> **TEXT**:

— BEGIN —

# Jag Id..



## lorteti hr (May 29, 2011)

what kind of jag is this guys...?


----------



## bob351 (Oct 23, 2005)

normal jags... I'm under the impression there are only normals, goldens and albinos. Could be wrong though.


----------



## Red Sox Fanatic (Jun 13, 2011)

You sure it is not a Motaguense(cousin of the Managuense)??


----------



## lorteti hr (May 29, 2011)

Red Sox Fanatic said:


> You sure it is not a Motaguense(cousin of the Managuense)??


difference please???
I got this name..
Cichlasoma managuense...


----------



## lorteti hr (May 29, 2011)

I found these jags,3$ for one fish 3-4 cm long..is that ok....hmmmm...don t know....hmmm
and I found dovii.....
what fish should I take.....


----------



## welsher7 (Jul 29, 2005)

Get the jag unless you have a huge tank, 180g or more. dovii get huge 24in+ and require lots of space.


----------



## lorteti hr (May 29, 2011)

ok I ordered the jags..bad a$$ fishes.....


----------



## Red Sox Fanatic (Jun 13, 2011)

lorteti hr said:


> ok I ordered the jags..bad a$$ fishes.....


Managuense are my all time favorite cichlid,they get big,have teeth and plenty of personality!!!Some are wicked finger chasers,but can be pretty shy at 1st.Dovii's are a cousin to the Jag cichlid,they get HUGE and are very,very aggressive,they are known as the "King of Cichlids",while Motoguense cichlids are also related to Jags they dont get as big as the jag but are still very aggressivre,they are all part of the Guapote(check spelling) family.

— END —

> **DATA LINES**:
— BEGIN —

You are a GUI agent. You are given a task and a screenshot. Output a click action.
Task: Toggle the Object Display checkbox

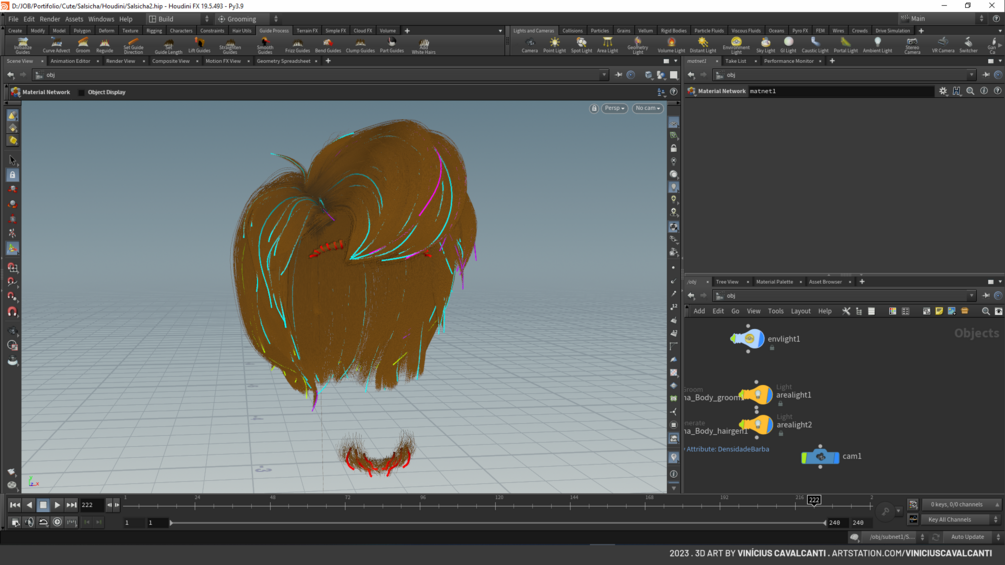pos(82,92)
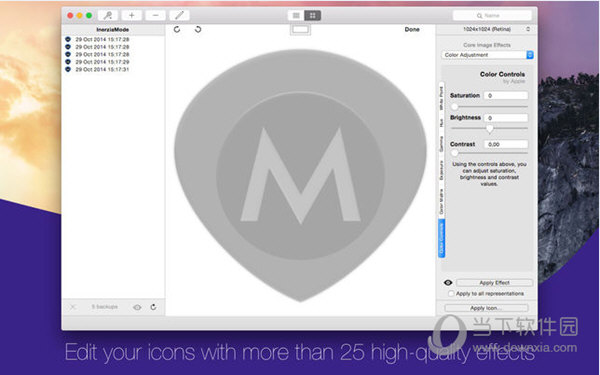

— END —

> **THE TASKS**:
A - In the jag thread, why does welsher7 recommend buying the jag instead of the dovii?
B - According to the jag thread, what nickname are dovii known by?

> **ANSWERS TO EACH TASK**:
A - Dovii grow huge, more than 24 inches, and need a lot of space, so welsher7 suggests the jag unless the buyer has a very large tank of 180 gallons or more.

B - The "King of Cichlids."